Date
October 30th, 2025
Time
6:00 - 8:00 PM EST
Location
Hybrid | International Affairs Building 918
Registration
In-Person Registration for non CU affiliates
Event Co-Sponsors
Department of East Asian Languages and Cultures; The Society of Fellows and Heyman Center for the Humanities; Institute for Comparative Literature and Society
This event is free and open to the public.
Description
Chinese erotic novellas from the fourteenth to sixteenth centuries are romantic tales that depict extended courtship culminating in marriage, ultimately reinforcing the structure of the Confucian household. Written in a register of plain classical Chinese, these tales are densely interspersed with verse—often more than a hundred pieces per story—so much so that poetry frequently overshadows the narrative itself. While scholars have often dismissed these texts as minor or subpar literary works, this study reconsiders them as a self-referential reading tradition. Housed in sixteenth-century miscellanies that arranged texts of different genres in upper and lower panels on each page, these stories derive their narrative momentum primarily from poetic exchanges.

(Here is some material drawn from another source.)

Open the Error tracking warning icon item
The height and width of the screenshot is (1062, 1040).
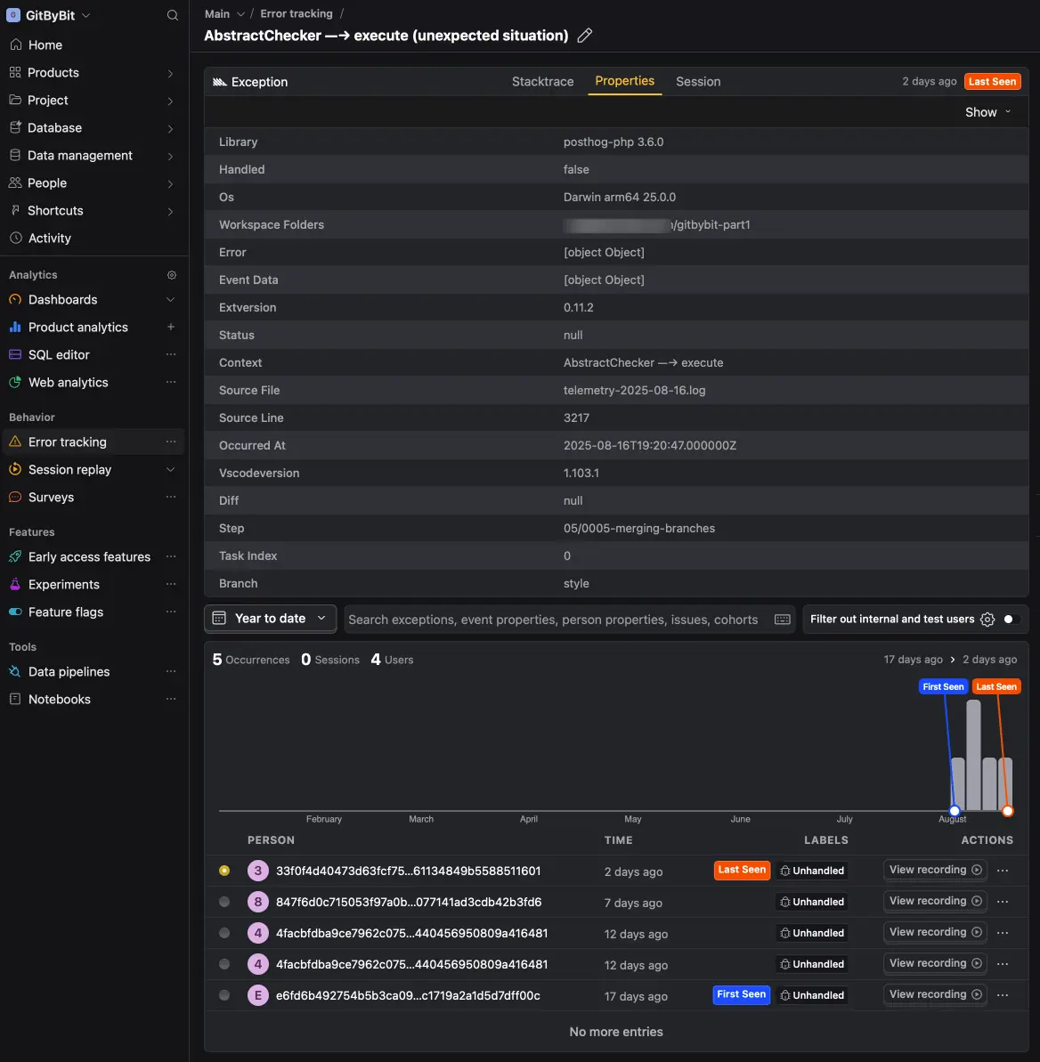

In doing so, they prioritize a communal reading experience grounded in emotional resonance over conventional storytelling. The abundance of lyrical and expository content enables readers to traverse multiple cultural registers within the literary tradition while following the often-intricate progressions of romantic relationships. Central to these plots are the exchanges of poetry, letters, and material objects, which function as interpretive nodes. In particular, the gifted items invoke idiosyncratic references to their materiality, conjuring rich hermeneutic fields rooted in shared affect. Herein lies the early modernity of this reading tradition: tailored to leisured reading practices that privileged novelty over moral rectitude, these tales cultivated an eclectic foundation of literacy that demonstrated the generative power of reading in shaping textual forms.
Speaker
Xiaoqiao Ling, Associate Professor of Chinese at Arizona State University, specializes in late imperial Chinese literature with a focus on performance texts, vernacular fiction, print culture, and reading practices. She has published in both Chinese and English on topics including fiction and drama commentary, legal imagination in literature, and memory and trauma in 17th-century China. She is the author of Feeling the Past in Seventeenth-Century China (Harvard University Asia Center, 2019) and editor of Minor Discourses: Aesthetics of the Everyday (National Taiwan University Press, 2024).